It's not like I'm ever going to take up arms against Texas even if there's a revolution of some sort but I still find the double pledge strange.

Sort of like when there was an Order of Amaranth meeting in the room next to my mother lodge and the played both the Star Spangled Banner and O Canada on their piano to start their meetings.  In Los Angeles metro.  Kind of far from the Canadian border to get to that particular building.


----------



## Warrior1256 (Apr 10, 2016)

dfreybur said:


> It only seems to take 3+ minutes


Same here, we don't go over the minutes in detail.


----------



## Bill Lins (Apr 11, 2016)

Bloke said:


> The order of business, unless otherwise ordered... hmm.. as WM I would give a *order *that the minutes be circulated by email or by post where necessary and taken as read. On my summons I'd have "Minutes". In in the minutes we would record "The minutes as circulated were adopted"



You just might get tarred & feathered if you tried that here. Masters (and prospective Masters) need to keep foremost in their minds that they hold their positions in order to *serve* the Craft, not order them around. Much better to find out what the members desire and provide it.



Bloke said:


> Does that mean you have to post your summons ? Expensive.... and very wasteful....



No- the only time "summons" are sent are in the event of a special emergency called meeting. In the 17 years I've been in the Lodge, we've never had one. I send out an agenda by email for each meeting & in the event of something out of the ordinary, I call those Brethren who don't have email & advise them of the circumstances.



Bloke said:


> I hope your secretary reads at breakneck speed.



Not really. I *ARE* the Secretary and it rarely, if ever, takes more than a couple of minutes to get through them unless discussion is desired, such as in the case of unfinished business.


----------



## Bill Lins (Apr 11, 2016)

dfreybur said:


> It's not like I'm ever going to take up arms against Texas even if there's a revolution of some sort but I still find the double pledge strange.



You've been here long enough to have learned that Texans don't much care what you furriners consider strange.


----------



## Bloke (Apr 11, 2016)

Hi Bro Sec Bill 



Bill_Lins77488 said:


> You just might get tarred & feathered if you tried that here. Masters (and prospective Masters) need to keep foremost in their minds that they hold their positions in order to *serve* the Craft, not order them around. Much better to find out what the members desire and provide it.

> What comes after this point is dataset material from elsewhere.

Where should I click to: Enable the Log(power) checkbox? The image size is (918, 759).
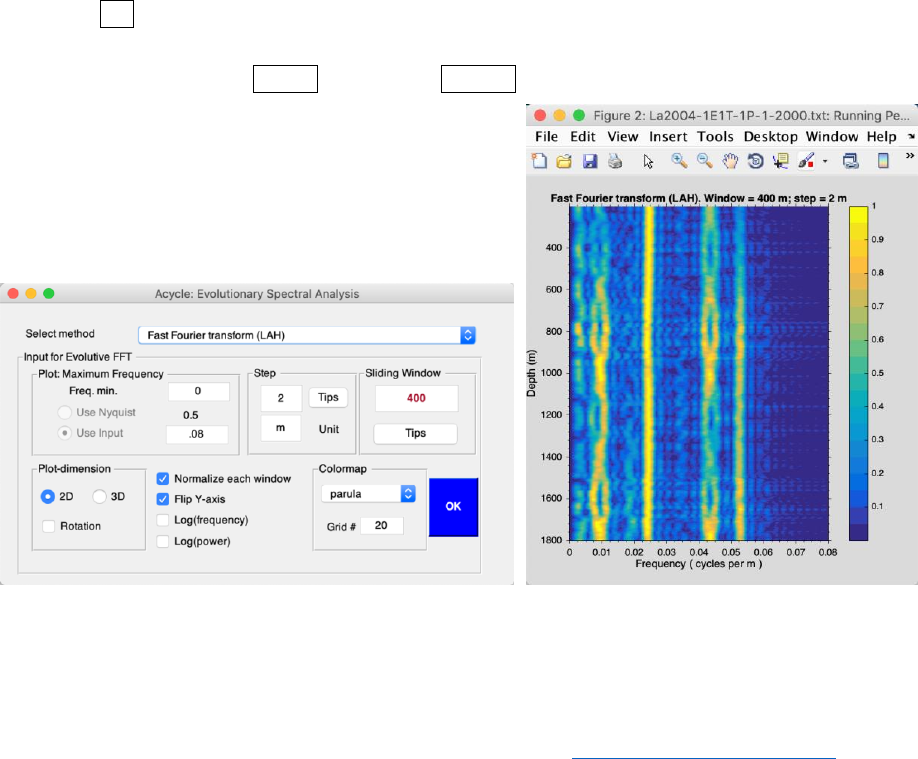click(165, 541)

I agree. It's the same here. I've seen members boycott a lodge for a year because of a bossy master... If you do not have the respect of your members you can't do anything meaningful nor bring the team together...  If you try to be autocratic, you'll generally get no where. I know, I've done things like get my lodge to permanently change the night it has met since foundation, it took 2 minutes in lodge to do, and only because the "Old Statesmen" of the lodge stood up to say how wonderful it was. Those 2 minutes took months to set up.... I used the word "order" in the sense of exploiting the wording in the Const to avoid having the minutes read.. I think you could legitimately take them as read if the members had got a copy before...

That said, I've seen those sitting in the East give orders in the true sense, I've given them, and I had to follow them, and willingly. The trick having a master with social capital and good clear goals which allow him to do such a thing when needed... but it is very rare and better to say "decision" or "determination" rather than order...

At the end of the day, a Master is actually the *real* Head Steward of the lodge, there to serve, anticipate problems, shepherd the lodge  and create the conditions towards success.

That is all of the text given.